Jedoch haben wir uns an diesem sonnigen Sonntag erst einmal ein Mittagessen verdient. Beim gemeinsamen Grillieren herrscht eine heitere Stimmung. Am langen Gartentisch geniessen alle die feine Grillade.

Gestärkt geht es in Vierergruppen in den Nachmittag.

Spielerisch erfahren wir beim Teamwork Modul, wie sehr wir alle aufeinander angewiesen sind, dass wir viele Gemeinsamkeiten teilen und alle dazu beitragen, dass ein Spiel oder Einsatz auch Freude macht. Spass hat es sicher allen gemacht, auch bei jenen, bei welchen die Lachmuskeln ein wenig gelitten haben.

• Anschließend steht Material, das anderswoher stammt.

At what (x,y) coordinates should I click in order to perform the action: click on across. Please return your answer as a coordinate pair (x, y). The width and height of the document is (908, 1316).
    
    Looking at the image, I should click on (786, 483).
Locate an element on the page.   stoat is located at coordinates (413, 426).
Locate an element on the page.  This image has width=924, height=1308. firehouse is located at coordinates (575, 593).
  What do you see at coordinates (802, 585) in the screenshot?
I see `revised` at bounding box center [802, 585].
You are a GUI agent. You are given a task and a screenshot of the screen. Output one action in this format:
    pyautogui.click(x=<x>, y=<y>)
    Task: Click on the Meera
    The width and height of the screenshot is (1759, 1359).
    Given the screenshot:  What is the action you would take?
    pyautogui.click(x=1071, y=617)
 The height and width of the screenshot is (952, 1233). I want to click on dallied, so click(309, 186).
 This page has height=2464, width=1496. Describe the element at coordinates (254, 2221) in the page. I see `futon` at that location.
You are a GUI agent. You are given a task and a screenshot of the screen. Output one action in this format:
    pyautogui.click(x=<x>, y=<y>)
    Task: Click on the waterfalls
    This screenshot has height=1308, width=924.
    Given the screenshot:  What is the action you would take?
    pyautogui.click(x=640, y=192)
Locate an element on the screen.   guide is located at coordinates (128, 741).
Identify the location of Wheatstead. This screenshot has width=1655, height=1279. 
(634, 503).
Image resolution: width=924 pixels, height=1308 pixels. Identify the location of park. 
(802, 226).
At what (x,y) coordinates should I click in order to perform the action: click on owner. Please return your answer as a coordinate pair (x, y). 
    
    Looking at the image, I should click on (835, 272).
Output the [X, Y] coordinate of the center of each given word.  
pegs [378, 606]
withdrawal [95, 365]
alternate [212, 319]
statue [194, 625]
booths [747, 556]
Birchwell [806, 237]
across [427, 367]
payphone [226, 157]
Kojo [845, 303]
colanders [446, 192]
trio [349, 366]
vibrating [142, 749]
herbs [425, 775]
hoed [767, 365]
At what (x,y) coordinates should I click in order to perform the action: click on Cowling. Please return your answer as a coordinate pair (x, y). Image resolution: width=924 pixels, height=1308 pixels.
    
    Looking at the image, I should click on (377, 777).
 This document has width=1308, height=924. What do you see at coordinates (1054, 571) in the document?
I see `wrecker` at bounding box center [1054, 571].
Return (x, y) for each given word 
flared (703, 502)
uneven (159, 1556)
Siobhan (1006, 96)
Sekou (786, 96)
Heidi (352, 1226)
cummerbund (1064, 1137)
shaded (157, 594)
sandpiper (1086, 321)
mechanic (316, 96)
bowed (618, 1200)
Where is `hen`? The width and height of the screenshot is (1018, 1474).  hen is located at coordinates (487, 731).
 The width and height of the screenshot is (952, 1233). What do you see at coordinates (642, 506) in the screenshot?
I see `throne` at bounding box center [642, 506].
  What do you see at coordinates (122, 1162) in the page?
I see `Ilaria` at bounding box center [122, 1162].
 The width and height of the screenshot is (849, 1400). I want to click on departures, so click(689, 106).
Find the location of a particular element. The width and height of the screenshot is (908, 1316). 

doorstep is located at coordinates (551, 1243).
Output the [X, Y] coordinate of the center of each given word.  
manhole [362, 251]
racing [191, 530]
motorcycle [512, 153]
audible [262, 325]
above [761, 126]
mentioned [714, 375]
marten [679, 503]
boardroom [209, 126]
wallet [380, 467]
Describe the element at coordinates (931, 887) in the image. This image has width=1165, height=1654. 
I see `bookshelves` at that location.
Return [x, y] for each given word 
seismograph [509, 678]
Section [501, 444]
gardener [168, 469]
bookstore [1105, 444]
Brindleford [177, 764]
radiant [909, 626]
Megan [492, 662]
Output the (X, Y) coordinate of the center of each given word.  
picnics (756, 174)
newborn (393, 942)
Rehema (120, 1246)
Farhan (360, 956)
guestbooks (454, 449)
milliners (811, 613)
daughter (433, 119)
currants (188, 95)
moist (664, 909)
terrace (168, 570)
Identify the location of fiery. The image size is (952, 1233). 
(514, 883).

Bei der Gewaltprävention profitieren alle von den Erfahrungen des AK, welches vor knapp einem Jahr einen Kurs bei YourPower Kriminalprävention AG besucht hat.

Vor allem haben wir angeschaut, wie wir reagieren können, wenn man uns im Einsatz provokativ begegnet. Wichtig ist es sich nicht vom Ton des Gegenübers verleiten zu lassen. Besser man bleibt höflich und siezt das Gegenüber. Sollten die Äusserungen des Gesprächspartners zu weit gehen, kann ein deutliches “Stopp” nützlich sein. Wenn keine Strategie hilft, die Situation zu entschärfen, darf und soll sich ein jeder zurückziehen. Dabei aber das Gegenüber im Blick behalten und aus sicherer Entfernung den Einsatzleiter oder die Polizei informieren.
Die Strategien aus diesem Modul empfinde ich als sehr nützlich.

Alles in allem bin ich sehr froh, an dieser Übung dabei zu sein und freue mich auf eine weitere Übung dieser Art.